GIVEN INSTRUCTION: Copy word for word the stretch of the homecoming address below from "August 10, 1948" through "honor you do me.".
begin SOURCE TEXT
The Meaning of America

West Branch, IA

August 10, 1948
Homecoming Address at the Reception Tendered by West Branch, Iowa, on the Speaker’s 74th Birthday

I am deeply grateful for your generous welcome. I find it difficult to express my appreciation for the thousands of kindly acts and good wishes which have marked this day. They come from the thousands of you who do me the honor of coming here. They come in thousands of telegrams and letters from all States in the Union. They come in the magnificent gifts to the War Library at Stanford University. I wish I could personally acknowledge each of them but they are in so great a flood that I hope you will accept this expression of the gratitude that lies in my heart as acknowledgment of the honor you do me.

I was glad to have your invitation to come again to this Iowa village where I was born. Here I spent the first ten years of my boyhood. My parents and grandparents came to this village in the covered wagon-pioneers in this community. They lie buried over the hill. They broke the prairie into homes of independent living. They worshipped God; they did their duty to their neighbors. They toiled to bring to their children greater comfort, better education and to open to them wider opportunity than had been their own.
end SOURCE TEXT
begin DATA SHOWN
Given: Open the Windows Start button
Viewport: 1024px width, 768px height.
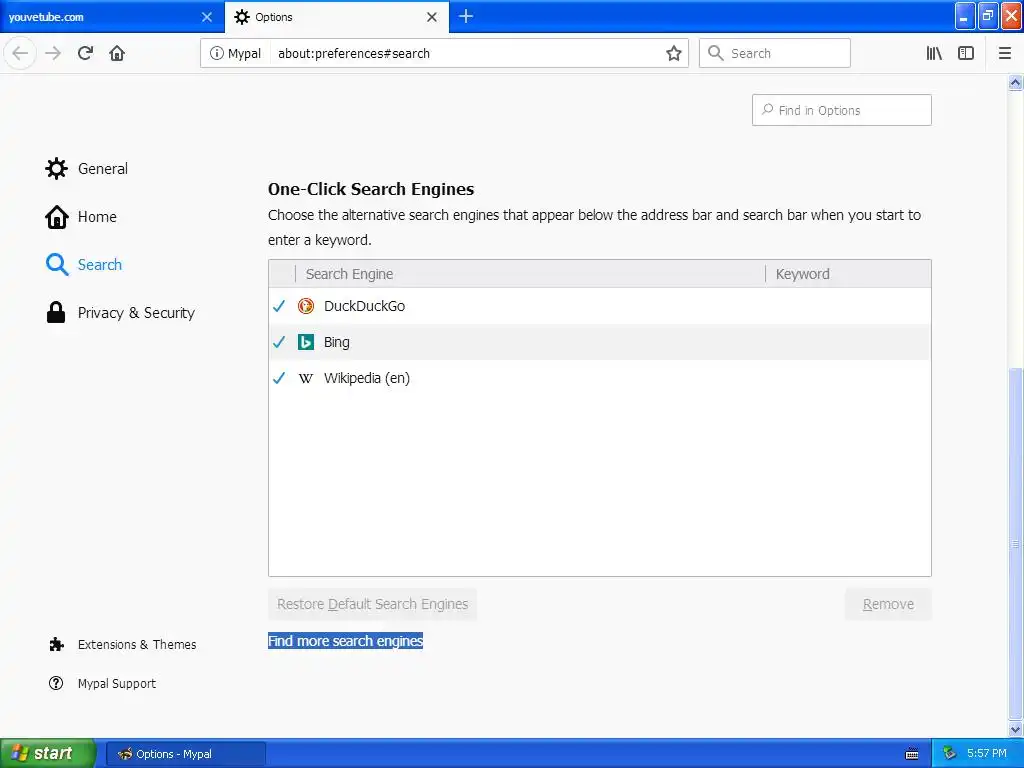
end DATA SHOWN
THE COMPLETED TASK:
August 10, 1948
Homecoming Address at the Reception Tendered by West Branch, Iowa, on the Speaker’s 74th Birthday

I am deeply grateful for your generous welcome. I find it difficult to express my appreciation for the thousands of kindly acts and good wishes which have marked this day. They come from the thousands of you who do me the honor of coming here. They come in thousands of telegrams and letters from all States in the Union. They come in the magnificent gifts to the War Library at Stanford University. I wish I could personally acknowledge each of them but they are in so great a flood that I hope you will accept this expression of the gratitude that lies in my heart as acknowledgment of the honor you do me.